Chap wrote: ↑Sun Oct 13, 2024 1:12 pm
Valo wrote: ↑Sat Oct 12, 2024 10:52 pm
When Joseph Smith and Company were dictating the Book of Mormon the idea expressed in Isaiah, is the idea God wanted recorded. The fact that Joseph Smith and Co. (because he didn't write it alone) quoted the Bible verbatim to express this idea given by the Spirit doesn't do anything to the truth value of those words.
Joseph Smith was not 'dictating an idea'.
He was (or so he claimed) translating an ancient text written on gold plates in Reformed Egyptian into English. But the translation just happened to be in identical words to the translation made by 'King James's Men' of a completely different text, the Hebrew text of the Book of Isaiah, which they translated into English in about 1604-1611.
More generally, why on earth would a deity make someone in early 19th century upstate New York translate a text written many centuries before that period into the English of 17th century England? It makes no sense. Surely early 19th century American English should have been the logical choice? Of course, if Smith was a faker trying to imitate the 'Bible English' in which his neighbours expected religious ideas to be expressed ... well, it figures.
It was a combination of working with others, a manuscript, and auto dictating, possibly under the influence of psychedelics (I'm only recently exploring this vein so mostly speculation atm).
The idea of who God is and what His purposes are needs to be factored in. Of course you can deny God and there will be nothing to contribute to the conversation. But if you do not, then we have to consider this idea.
If God is responsible for the book coming out, then the ideas expressed in the book become the focus of the book, not how God brought it about. God works with evil to bring about His purposes. Joseph Smith is a fraudster, no doubt, and many discrepancies can be found in his life that evidence this. Nonetheless, the message of the Book of Mormon, regardless of how it came to be, mostly, not all of it, but mostly supports what is taught in the Bible. God wasn't trying to establish a church. He wasn't interested in providing evidence to support Joseph Smith as a prophet or that the church Joseph Smith established is the one true church. God's purposes for the Book of Mormon are not about what Joseph Smith and Co. said. This is where Joseph lost his way, by trying to use the Book of Mormon to prop himself up as a person who needs to be bowed to and who is a middle man between God's authority being invested in a human.
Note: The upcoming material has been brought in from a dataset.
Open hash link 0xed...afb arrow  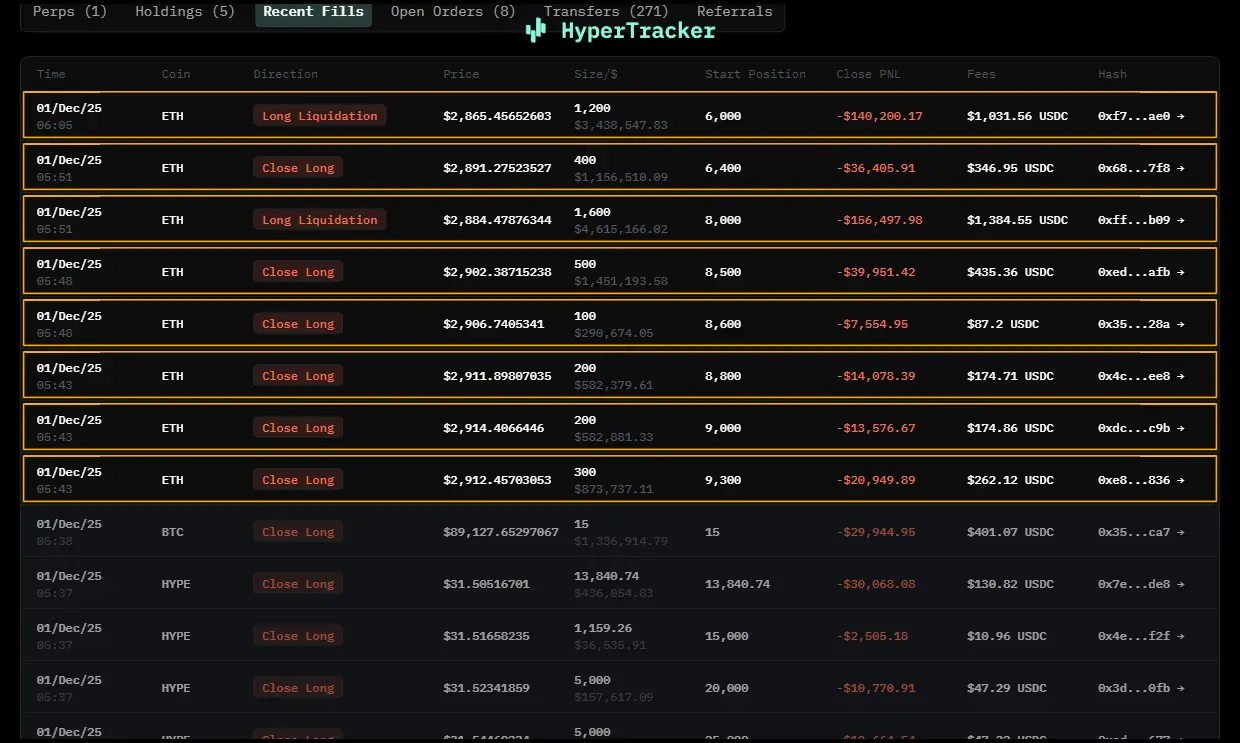tap(1181, 272)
No, Joseph Smith was not called to do those things. He wasn't supposed to create a new religion with dogma and a hierarchy of the synagogue of Satan!
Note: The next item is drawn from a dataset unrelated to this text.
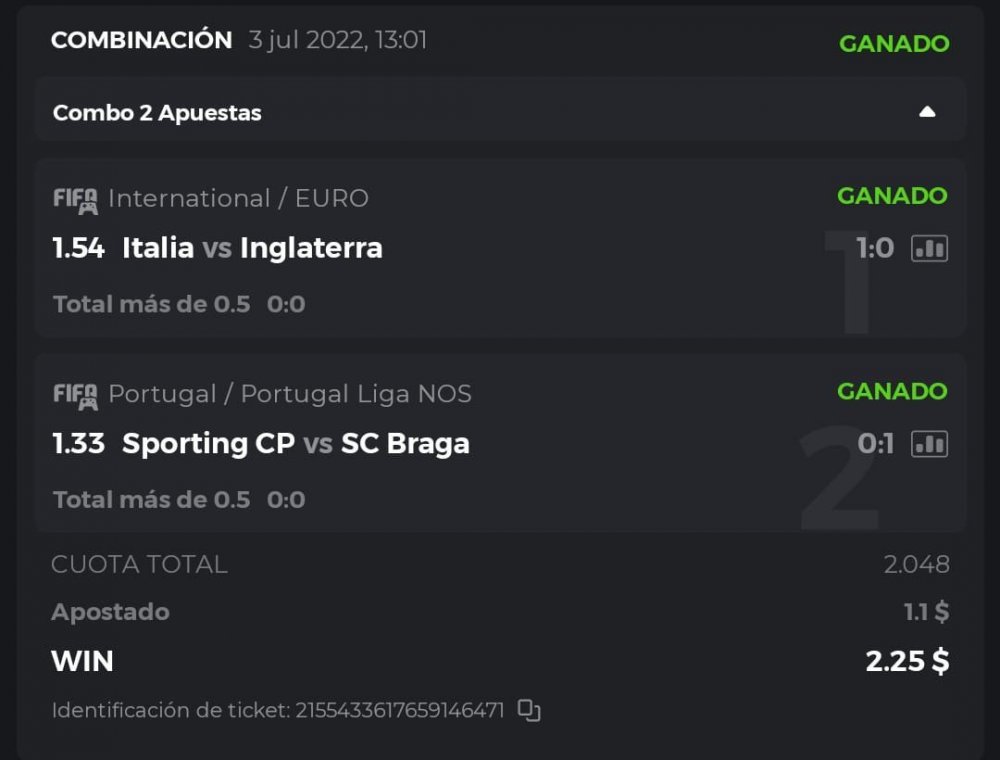This screenshot has height=760, width=1000.
Task: Click the FIFA icon beside Portugal Liga NOS
Action: click(75, 395)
Yet the message of the Book of Mormon, insofar as it has not been edited, was meant to come forth as another witness of God's purposes and doctrine of salvation. So the idea that if the message of the Book of Mormon is true, therefore Joseph Smith is God's authorized prophet and therefore the LDS church must be true is utterly illogical and false.
We have to separate the wheat from the chaff and that requires a nuanced approach to these matters.